Actually the loss for the quarter was $413 million. However there was roughly 230 million in "special items" ( I love those, they always make you look like you are doing worse than you are when you want more from your employees). So the tangible loss would be roughly 180 million for the quarter.

Also out of those 27 jets getting permanently parked, 24 of those are already in temporary storage, so we are shedding two more 80s, however we are adding 2 more 777s.

I let Gerard tell you the rest.

Dear Fellow Employee:

Today we closed the books on another difficult year financially, reporting a net loss for the fourth quarter of 2005 of $413 million, excluding the impact of special items. That brings our net loss for the year to $681 million, which compares to 2004's loss, without special items, of $896 million.

While this result illustrates, all too clearly, the hard road left in front of us, we can take pride in a number of significant 2005 accomplishments. First among them is the fact that we were able -- unlike many of our competitors -- to withstand a massive increase in the price of fuel and remain solvent. What's more, despite a $1.7 billion increase in fuel expense, we managed to earn our first annual operating profit (profit before interest expense on our debt) since 2000. Holding fuel constant, we were able to lower our unit costs for the third year in a row, and narrow the gap between our costs and those of the low cost segment of the industry.

Strong demand and a number of AA scheduling, product and pricing initiatives enabled us to achieve a record load factor in every month of the year, and regain a solid revenue premium versus the industry. While taking care of record numbers of passengers, we improved both our on-time ranking and our completion factor. Our improved performance led to AIP payments in seven out of twelve months. We continued to fund our pension plans, to the tune of $310 million. And most importantly, we maintained control of our destiny.

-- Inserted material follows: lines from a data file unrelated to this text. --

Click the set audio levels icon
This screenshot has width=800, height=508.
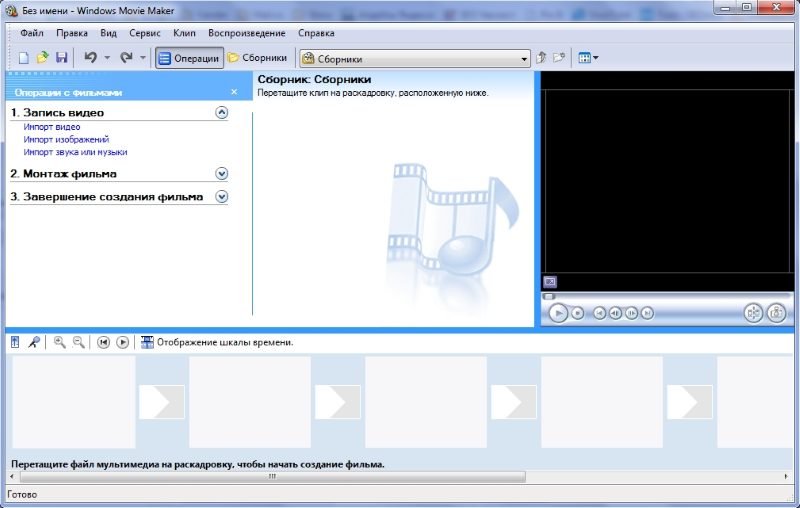point(15,342)

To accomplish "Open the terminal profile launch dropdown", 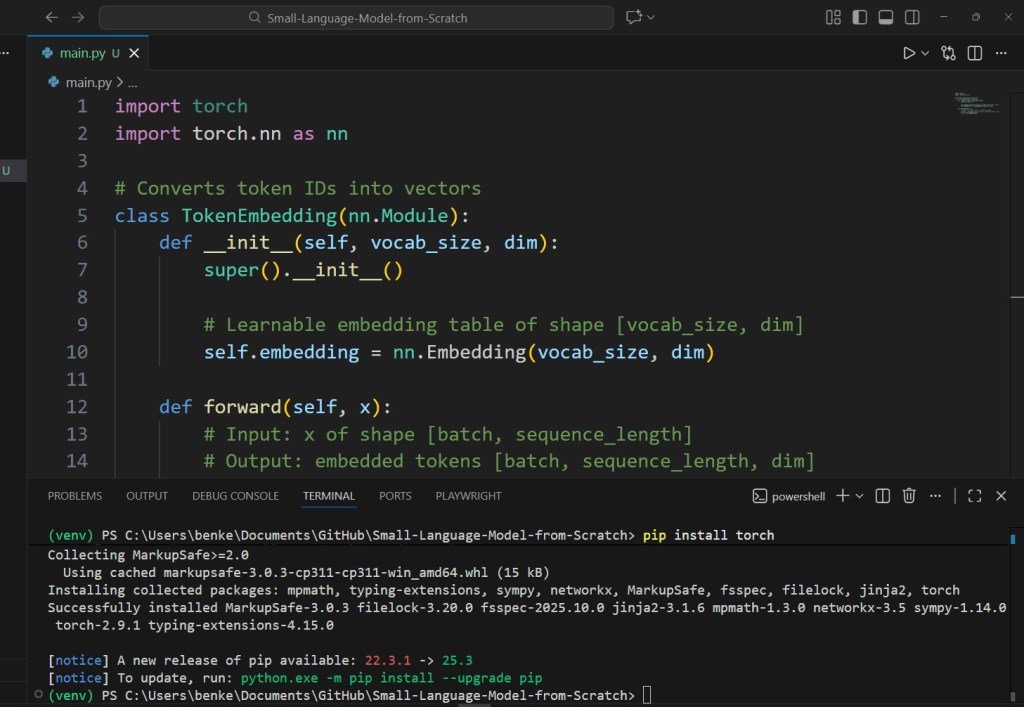I will tap(859, 495).
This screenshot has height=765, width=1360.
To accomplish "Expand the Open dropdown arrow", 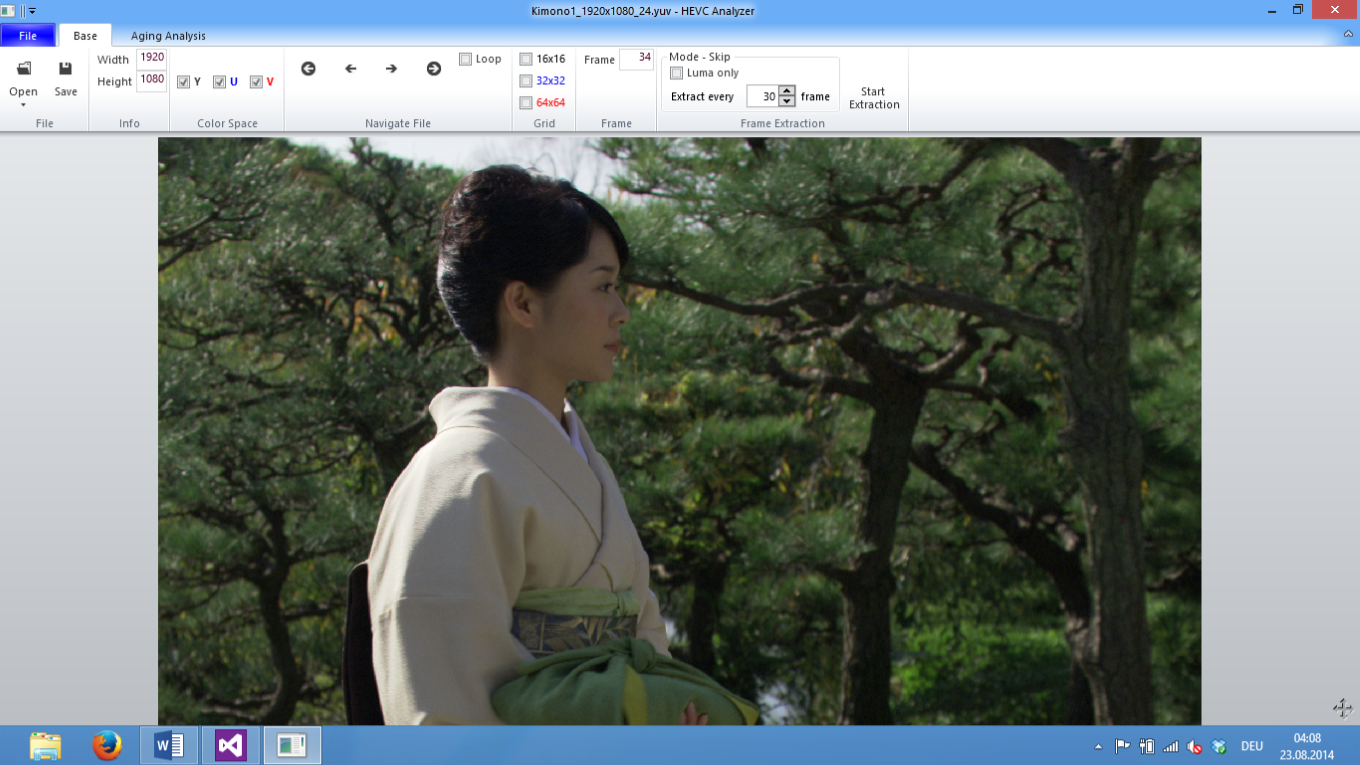I will (x=23, y=105).
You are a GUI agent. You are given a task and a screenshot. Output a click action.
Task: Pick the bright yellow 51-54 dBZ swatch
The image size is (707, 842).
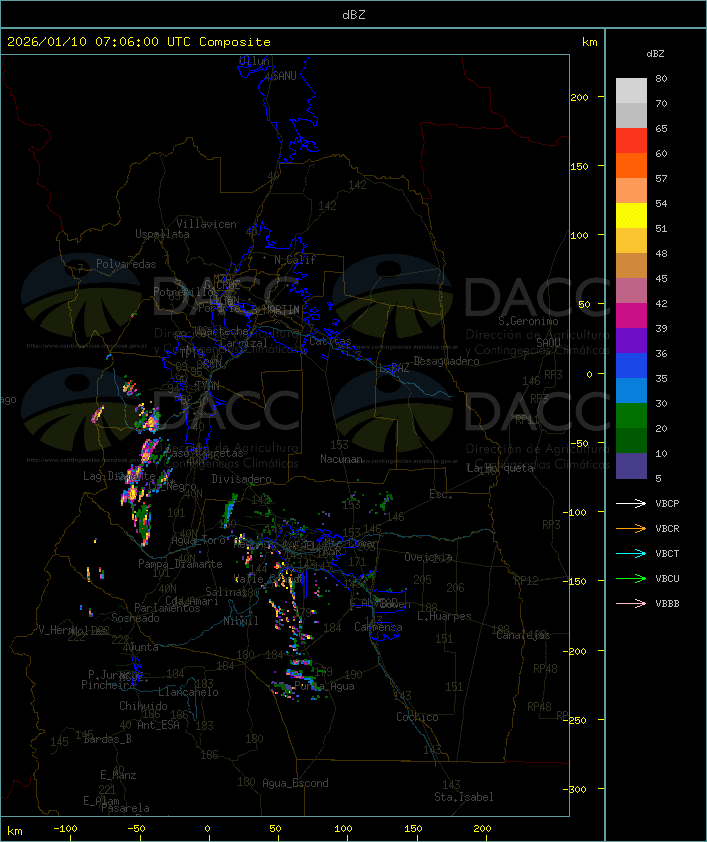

While none of these achievements diminish the challenges that lie ahead of us, the Performance Leadership Initiative we launched last year has given us a much more complete picture of how our performance stacks up against the best in class in the industry. As 2006 unfolds, we are going to be working together to capitalize on the insights flowing out of the PLI process, and I am confident that it will help us build on the progress we made together in 2005.

My confidence in our ability to complete the turnaround we have started is apparently shared by many in the financial community. As you may know, the price of AMR stock today is significantly higher than it was a year ago, and dramatically higher than it was in 2003 when we launched the Turnaround Plan. That's obviously good news for all the employees who received stock at the time, and it's also good news for some members of our management team who participate in our long-term incentive compensation program and whose total compensation varies from year to year depending on how well our stock performs. Realizing this is an important issue for some of you, I want to lay out the basic facts as simply and clearly as I can.

In April, the AMR stock performance unit plan -- which pays out depending on how our stock performs compared to our peer group -- will make a payment, just as last year's plan did. This year's payments will be much larger than last year's, for two simple reasons. First, as I mentioned, our stock has significantly increased in price. And second, that stock price increase was much larger than that of any of the members of our peer group.

I know that management compensation is a subject that gets a lot of interest and that's why, in 2003, we created the executive compensation web page on Jetnet. We update this information on a regular basis, and you can find it by clicking on the pay tab and then the compensation overview. Informed discussion, on this or any other topic, is not only healthy, it is in my view a prerequisite for any successful company.

I want to close this letter by thanking you, as always, for the skill, the energy and the passion you bring to our company. Every one of us has both a stake and an important role to play in the future of American Airlines. We have another challenging year in front of us and we are on the right track.


Sincerely yours,
Gerard Arpey
 
Has United posted yet? If they have, I have not heard anything about them. Just wondering what they will show. Also, will the parking of these MD-80s result in layoffs or are they already accounted for?
 
Lawman said:
Has United posted yet? If they have, I have not heard anything about them. Just wondering what they will show. Also, will the parking of these MD-80s result in layoffs or are they already accounted for?

Already accounted for - except for the three last ones, but we are adding a few 777s next year so no, there should be no layoffs. In fact, we should be recalling pretty soon.
 
I really hope you guys start to recall soon. I've got a few close friends at AA who are on the bubble of getting recalled.